The anomaly that is Chateau Palmer.

Fully expected and respected. Other people have big love for LLC that I keep trying to understand and can’t.

I do not have a lot of experience with Chateau Palmer, but a bottle of the 1990 a few years ago was one of the best bottles of Bordeaux I have had. It was truly exceptional.

Ed

An 04 Palmer recently was really good. But I agree that PLL etc are usually just as good or better.

My POV (and I am one of those LLC big love folks) is that LLC is awesome but needs a lot of time. So perhaps harder to read because younger vintages are so tightly wound. Right now 1982 is amazing, 1989 is extremely good and 1990 is youthful but impressive. 1996 is not ready. Most of the other wines discussed here have much shorter aging curves.

The 1989 Palmer is lovely but at its current price I’d strongly prefer many other Bordeaux from that vintage (Pichon Comtesse, Pichon Baron, Angelus, Lynch Bages, La Conseillante, Troplong Mondot). LLC is a toss up.

LOL. Like I said, I keep trying to understand and can’t. But to put my comments in context, I rarely drink Bordeaux younger than 1990. Too young.

And this statement doesn’t make much sense to me either: “Most of the other wines discussed here have much shorter aging curves.”

[yes, thread drift] Jayson, you listed these as ones you preferred: “Barton, Poyferre, Pape Clement, Domaine de Chevalier, Calon Segur, Gruaud, certain vintages of Rauzan Segla and certain vintages of Giscours.” My point was that these enter maturity earlier than LLC. Or did I minterpret your post?

To me, the super seconds are LMHB, LLC, Palmer, Ducru and Montrose. Pichon Lalande can be at this level at its best, but IMHO it is less consistent than the ones listed above.

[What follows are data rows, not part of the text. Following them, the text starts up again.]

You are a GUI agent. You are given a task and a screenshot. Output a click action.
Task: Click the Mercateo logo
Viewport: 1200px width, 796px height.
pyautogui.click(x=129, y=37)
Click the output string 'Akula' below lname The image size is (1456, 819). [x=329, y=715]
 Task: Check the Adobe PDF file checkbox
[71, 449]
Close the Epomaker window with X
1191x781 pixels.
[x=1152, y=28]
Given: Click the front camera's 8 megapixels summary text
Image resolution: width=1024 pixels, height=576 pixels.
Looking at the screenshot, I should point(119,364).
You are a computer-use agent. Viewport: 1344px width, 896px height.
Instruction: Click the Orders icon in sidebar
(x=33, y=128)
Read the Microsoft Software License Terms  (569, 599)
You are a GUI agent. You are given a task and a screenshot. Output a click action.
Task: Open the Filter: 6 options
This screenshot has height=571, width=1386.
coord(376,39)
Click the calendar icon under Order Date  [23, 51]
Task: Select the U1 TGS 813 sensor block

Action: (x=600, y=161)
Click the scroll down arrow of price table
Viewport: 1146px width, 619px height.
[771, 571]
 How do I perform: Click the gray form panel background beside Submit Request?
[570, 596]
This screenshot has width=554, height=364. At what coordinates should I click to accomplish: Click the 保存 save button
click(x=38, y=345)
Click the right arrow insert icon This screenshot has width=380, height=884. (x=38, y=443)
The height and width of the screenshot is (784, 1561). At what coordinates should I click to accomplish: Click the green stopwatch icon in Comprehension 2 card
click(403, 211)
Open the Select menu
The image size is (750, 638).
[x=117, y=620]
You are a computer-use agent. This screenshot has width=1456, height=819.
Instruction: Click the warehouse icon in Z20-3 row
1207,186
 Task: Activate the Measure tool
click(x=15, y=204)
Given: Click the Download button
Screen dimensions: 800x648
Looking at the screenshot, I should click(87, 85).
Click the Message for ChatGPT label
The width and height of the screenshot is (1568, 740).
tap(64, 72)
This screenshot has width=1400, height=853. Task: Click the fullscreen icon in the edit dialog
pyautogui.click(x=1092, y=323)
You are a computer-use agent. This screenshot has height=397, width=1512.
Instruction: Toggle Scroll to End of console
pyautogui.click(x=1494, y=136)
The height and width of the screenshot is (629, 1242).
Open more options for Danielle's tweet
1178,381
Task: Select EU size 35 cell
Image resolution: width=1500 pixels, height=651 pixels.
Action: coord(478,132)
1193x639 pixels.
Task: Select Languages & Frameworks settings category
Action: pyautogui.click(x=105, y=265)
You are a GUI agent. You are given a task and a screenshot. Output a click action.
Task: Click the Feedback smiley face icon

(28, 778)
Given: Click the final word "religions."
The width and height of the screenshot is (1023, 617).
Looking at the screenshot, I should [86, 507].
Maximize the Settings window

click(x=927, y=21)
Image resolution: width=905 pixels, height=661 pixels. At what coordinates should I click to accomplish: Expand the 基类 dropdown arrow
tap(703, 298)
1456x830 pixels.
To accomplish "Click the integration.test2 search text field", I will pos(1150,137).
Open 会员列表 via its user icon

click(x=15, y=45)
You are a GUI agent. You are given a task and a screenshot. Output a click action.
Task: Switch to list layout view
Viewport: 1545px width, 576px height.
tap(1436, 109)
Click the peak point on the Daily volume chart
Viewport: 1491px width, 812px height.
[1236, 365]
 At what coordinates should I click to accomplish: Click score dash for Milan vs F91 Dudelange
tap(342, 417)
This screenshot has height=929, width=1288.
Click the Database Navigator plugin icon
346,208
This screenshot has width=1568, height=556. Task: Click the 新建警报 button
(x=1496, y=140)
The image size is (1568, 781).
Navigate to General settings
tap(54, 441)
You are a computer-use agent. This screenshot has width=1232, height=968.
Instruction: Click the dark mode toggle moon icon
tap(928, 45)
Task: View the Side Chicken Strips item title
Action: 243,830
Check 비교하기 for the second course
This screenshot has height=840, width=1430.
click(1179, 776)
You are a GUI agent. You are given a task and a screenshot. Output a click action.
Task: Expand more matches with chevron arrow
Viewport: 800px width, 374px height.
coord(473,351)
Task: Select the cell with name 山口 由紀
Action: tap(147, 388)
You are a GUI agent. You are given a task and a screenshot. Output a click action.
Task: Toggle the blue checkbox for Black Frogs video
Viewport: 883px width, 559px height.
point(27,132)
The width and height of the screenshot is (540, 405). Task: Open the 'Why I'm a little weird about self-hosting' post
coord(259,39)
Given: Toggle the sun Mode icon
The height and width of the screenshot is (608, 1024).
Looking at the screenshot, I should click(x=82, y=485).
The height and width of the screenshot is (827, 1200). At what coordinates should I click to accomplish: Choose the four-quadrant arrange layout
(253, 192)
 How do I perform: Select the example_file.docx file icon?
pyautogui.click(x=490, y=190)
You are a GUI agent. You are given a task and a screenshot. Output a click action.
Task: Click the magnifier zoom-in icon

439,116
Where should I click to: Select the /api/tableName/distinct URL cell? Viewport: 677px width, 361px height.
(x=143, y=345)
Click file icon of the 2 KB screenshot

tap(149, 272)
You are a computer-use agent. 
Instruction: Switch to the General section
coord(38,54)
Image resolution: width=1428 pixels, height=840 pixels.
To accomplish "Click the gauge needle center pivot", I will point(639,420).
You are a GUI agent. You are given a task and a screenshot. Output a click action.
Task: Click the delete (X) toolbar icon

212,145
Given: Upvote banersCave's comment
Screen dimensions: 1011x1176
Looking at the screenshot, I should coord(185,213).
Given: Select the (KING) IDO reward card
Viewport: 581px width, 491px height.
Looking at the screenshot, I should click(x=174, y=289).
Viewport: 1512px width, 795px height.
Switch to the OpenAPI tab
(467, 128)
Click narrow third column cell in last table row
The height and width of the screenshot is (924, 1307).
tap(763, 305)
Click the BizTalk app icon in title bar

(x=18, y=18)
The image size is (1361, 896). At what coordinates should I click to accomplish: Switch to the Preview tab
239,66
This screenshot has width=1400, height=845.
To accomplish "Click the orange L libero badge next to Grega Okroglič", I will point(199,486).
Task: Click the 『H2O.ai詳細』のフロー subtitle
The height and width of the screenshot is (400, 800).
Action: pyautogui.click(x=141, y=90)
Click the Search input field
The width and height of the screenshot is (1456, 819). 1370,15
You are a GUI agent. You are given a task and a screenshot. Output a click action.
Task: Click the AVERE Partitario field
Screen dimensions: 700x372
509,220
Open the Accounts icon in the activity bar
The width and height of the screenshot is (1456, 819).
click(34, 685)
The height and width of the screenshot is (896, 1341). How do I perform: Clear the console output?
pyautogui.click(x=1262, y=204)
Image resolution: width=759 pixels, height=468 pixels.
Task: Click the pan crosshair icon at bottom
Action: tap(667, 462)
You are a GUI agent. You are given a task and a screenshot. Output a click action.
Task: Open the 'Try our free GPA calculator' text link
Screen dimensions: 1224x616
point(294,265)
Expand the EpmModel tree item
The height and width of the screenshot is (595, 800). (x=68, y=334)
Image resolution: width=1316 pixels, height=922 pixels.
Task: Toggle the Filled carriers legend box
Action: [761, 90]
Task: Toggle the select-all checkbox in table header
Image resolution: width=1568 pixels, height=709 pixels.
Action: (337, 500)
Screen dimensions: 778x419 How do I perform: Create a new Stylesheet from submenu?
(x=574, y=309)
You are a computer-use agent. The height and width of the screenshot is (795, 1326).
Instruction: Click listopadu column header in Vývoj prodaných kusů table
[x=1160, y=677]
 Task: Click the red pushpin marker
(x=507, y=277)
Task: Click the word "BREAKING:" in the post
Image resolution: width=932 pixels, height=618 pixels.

I like Lynch Bages a lot, but I cannot put it close to being a super second. I would excellent estates like Leoville Barton, Rauzan Segla and a few others above LB in addition to the super seconds. Not at all sure I would even put LB ahead of Grand Puy Lacoste.

Put me down as one with big love for LLC.

One of the things not mentioned is that Palmer is a big import partner to the states…they deal with many more estates outside of Bordeaux and facilitate as a negotiant would. Their price is high because they control a big percentage of their wine imported to the states…

Their expensive Bordeaux pricing isn’t mutually exclusive to Palmer, but all the rest of the Bordeaux in their import portfolio…

I took your post to mean these are wines that mature and die on a quicker time scale. Not my experience. I’m also not sure of what maturity means here as these all can evolve for decades even if they start to open up, which is highly vintage dependent. Moreover, if one doesn’t particularly like where LLC ever gets to, it doesn’t matter how long it takes.

Pichon Baron?

So many persoanl tastes…which is fun and great, but still no real working definition? Does a super-second have to be a second? I would guess the consensus is “no”, but then again, you never know around here.

Vieux Chateau Certan

+1 I’ ve had older ones, '78 and '82, if I recall–just never seem that exciting.

Not for me. For me, this wine lacks a bit of elegance to be rated that highly.

I’m surprised that no one has mentioned the cepage: The vines are 47% merlot, 47% cabernet sauvignon and 6% petit verdot. I think that goes a long way to explaining the silkiness and polish.

As the OP said, “The only Medoc super second that is not a second growth.”

To Mark’s question (ignoring his commentary on its quality or lack thereof), some of its pricing premium must be due to it being perceived as the second best (and often close to the best) wine in Margaux, similar to the premium La Mission Haut Brion enjoys, although the latter isn’t even part of the 1885 classification. I think that allows it to price at a small discount relative to the first growth in that appellation.

+1 to Crickey

Also +1 to notion that 04 is very good, though I say it’s just at the beginning of its open window.

A high praise to be put in the same context as LMHB. I do have some 90s and 20s of Palmer, and still maintain that it’s not in the same consistent quality level as LMHB, though.

I haven’t had a Palmer in many years, but the '61 and '66 in the 1980s certainly deserved Super Second status, and the '79 and '83 were truly memorable.

No comments on the very high merlot content?